Muestra de ello es que, tras su reciente parón de tres días por motivos de salud, eligió Carolina del Norte para ofrecer su primer discurso, un estado que tradicionalmente vota por los republicanos, en el que Barack Obama fue derrotado en 2012 y que, al igual que Ohio y Florida –donde hoy por hoy gana Trump con una diferencia de más de tres puntos– resulta fundamental para garantizar sus aspiraciones a la Casa Blanca. La audiencia que le esperaba allí se componía de trabajadores y crecientes comunidades minoritarias, un objetivo electoral clave para la demócrata. En su mensaje, trató de convencerles de que sólo ella es capaz de garantizar un país inclusivo, con justicia social y atento a las necesidades de la clase trabajadora.

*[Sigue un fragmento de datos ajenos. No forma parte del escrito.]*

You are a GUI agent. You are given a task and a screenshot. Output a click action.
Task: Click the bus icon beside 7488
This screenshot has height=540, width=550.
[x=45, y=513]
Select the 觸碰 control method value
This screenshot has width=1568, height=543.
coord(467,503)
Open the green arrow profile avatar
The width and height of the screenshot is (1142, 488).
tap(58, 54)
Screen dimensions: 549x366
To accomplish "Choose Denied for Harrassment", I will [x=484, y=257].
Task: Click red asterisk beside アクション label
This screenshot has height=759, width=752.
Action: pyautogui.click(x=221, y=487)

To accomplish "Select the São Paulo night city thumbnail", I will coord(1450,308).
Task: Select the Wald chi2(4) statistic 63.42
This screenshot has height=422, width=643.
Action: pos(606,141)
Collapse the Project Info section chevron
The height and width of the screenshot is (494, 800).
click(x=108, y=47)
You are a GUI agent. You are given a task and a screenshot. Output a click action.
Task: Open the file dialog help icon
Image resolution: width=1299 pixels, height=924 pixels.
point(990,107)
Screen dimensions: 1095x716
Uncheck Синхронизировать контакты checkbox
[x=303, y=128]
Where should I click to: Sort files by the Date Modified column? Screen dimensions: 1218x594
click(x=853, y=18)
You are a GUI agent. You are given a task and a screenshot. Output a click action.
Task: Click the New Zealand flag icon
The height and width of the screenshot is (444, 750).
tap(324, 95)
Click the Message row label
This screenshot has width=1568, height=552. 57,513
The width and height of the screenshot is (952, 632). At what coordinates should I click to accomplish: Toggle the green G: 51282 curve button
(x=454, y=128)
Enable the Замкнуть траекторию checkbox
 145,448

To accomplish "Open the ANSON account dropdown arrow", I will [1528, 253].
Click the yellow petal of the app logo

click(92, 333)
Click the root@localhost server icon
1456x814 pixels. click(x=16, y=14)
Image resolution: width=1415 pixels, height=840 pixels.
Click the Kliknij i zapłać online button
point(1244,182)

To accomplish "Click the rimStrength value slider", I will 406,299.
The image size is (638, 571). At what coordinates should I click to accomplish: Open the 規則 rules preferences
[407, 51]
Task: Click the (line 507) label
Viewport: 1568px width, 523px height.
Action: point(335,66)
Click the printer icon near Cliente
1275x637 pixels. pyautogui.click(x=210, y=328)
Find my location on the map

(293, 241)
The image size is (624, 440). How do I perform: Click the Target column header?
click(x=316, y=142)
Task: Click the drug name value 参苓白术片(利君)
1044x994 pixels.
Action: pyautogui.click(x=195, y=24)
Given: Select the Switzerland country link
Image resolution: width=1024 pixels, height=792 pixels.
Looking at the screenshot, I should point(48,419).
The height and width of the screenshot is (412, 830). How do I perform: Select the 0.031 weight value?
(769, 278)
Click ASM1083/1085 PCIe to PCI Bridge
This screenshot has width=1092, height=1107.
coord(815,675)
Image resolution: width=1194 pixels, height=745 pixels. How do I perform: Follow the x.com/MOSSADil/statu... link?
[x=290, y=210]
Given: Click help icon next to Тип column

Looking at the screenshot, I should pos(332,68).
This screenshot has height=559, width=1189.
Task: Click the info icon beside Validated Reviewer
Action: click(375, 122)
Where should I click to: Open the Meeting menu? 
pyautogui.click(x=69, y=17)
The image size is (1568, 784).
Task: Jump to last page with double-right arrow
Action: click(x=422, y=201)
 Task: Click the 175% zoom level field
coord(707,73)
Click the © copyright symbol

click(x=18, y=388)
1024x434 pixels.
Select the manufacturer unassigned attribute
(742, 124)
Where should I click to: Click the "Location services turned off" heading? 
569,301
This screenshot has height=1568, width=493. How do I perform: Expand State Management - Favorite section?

Clinton reconoció ayer durante su acto en Greensboro (California del Norte) su error al tratar de seguir en campaña pese a ser diagnosticada con neumonía, pero subrayó que «a dos meses de las elecciones, el último lugar donde quería estar era en casa». «Es una maravilla estar de vuelva en campaña», confesó en su primera aparición después de tres días de baja médica y de que la opacidad sobre su salud generase una ola de críticas en el país. Juicios que no cesaron cuando su equipo difundió los resultados de un informe médico que certificaba su estado «saludable y en forma».

Clinton no desperdició la ocasión para atacar a Trump, a quien calificó de «elemento peligroso». «Lo confieso: nunca seré el showman que es mi oponente y eso está bien. Pero yo voy a cumplir para vosotros y vuestras familias», dijo Clinton en el acto y recalcó que la gente la acusa «de muchas cosas, pero nunca de abandonar».

En declaraciones a la Prensa, la candidata presidencial opinó sobre el alto el fuego acordado recientemente por su país y Rusia en Siria y advirtió de que el éxito del cese de las hostilidades y del cumplimiento total del acuerdo «depende de los rusos» y del interés particular de Moscú en seguir adelante con lo pactado. Tras el mitin en Greensboro, Clinton programó una cita con el «caucus» hispano en Washington en el mes en el que se celebra la herencia latina en Estados Unidos.

Los últimos sondeos confirman esta urgencia de la demócrata por arrebatar votos al magnate republicano, ya que, en la actualidad, ambos están casi empatados en intención de voto a nivel nacional, según una encuesta publicada ayer por «The New York Times» y «CBS News». Si a la competencia entre ambos candidatos se añade la de los principales partidos minoritarios, el Partido Libertario (Gary Johnson) y el Partido Verde (Jill Stein), Clinton y Trump obtienen sendos 42% de apoyo de eventuales votantes. Sin embargo, en el caso de que sólo se pregunte a los encuestados por Clinton y Trump, el apoyo se reparte entre el 46% para ella y el 44% para él.

A pesar de que Clinton trata ahora de resurgir como una candidata fuerte, nadie duda de que atraviesa un momento crucial en su carrera presidencial, por lo que las filas demócratas reman en bloque. En este sentido, Michelle Obama, la primera dama, participará hoy en un acto para apoyar a la demócrata.

Mientras tanto, el republicano Trump ofreció ayer nuevos detalles del plan económico que pondrá en marcha si llega a la Casa Blanca, para que Estados Unidos crezca a un 3,5% y se creen 25 millones de empleos. El plan se basa en reducir impuestos, acabar con las regulaciones «destructivas» y negociar mejores tratados comerciales para que EE UU vuelva a ser el mejor país del mundo para invertir, crear empleo y crecer. Entre otras medidas, propone eliminar el impuesto de sucesiones, reducir la tasa que pagan las empresas estadounidenses al 15% desde el actual 35% y desgravar los gastos por el cuidado de hijos. También dijo que de llegar a la presidencia, ordenaría a su secretario del Tesoro que «califique a China como manipulador de divisas» y que se instaurasen nuevas tarifas para cualquier país que quiera devaluar su moneda para sacar provecho de EE UU. Trump aseguró que las políticas de la administración Obama han dejado a 14 millones de estadounidenses sin empleo. Sin embargo, el índice de paro ha caído en esta administración del 9,3 en 2009 al 4,9% en la actualidad.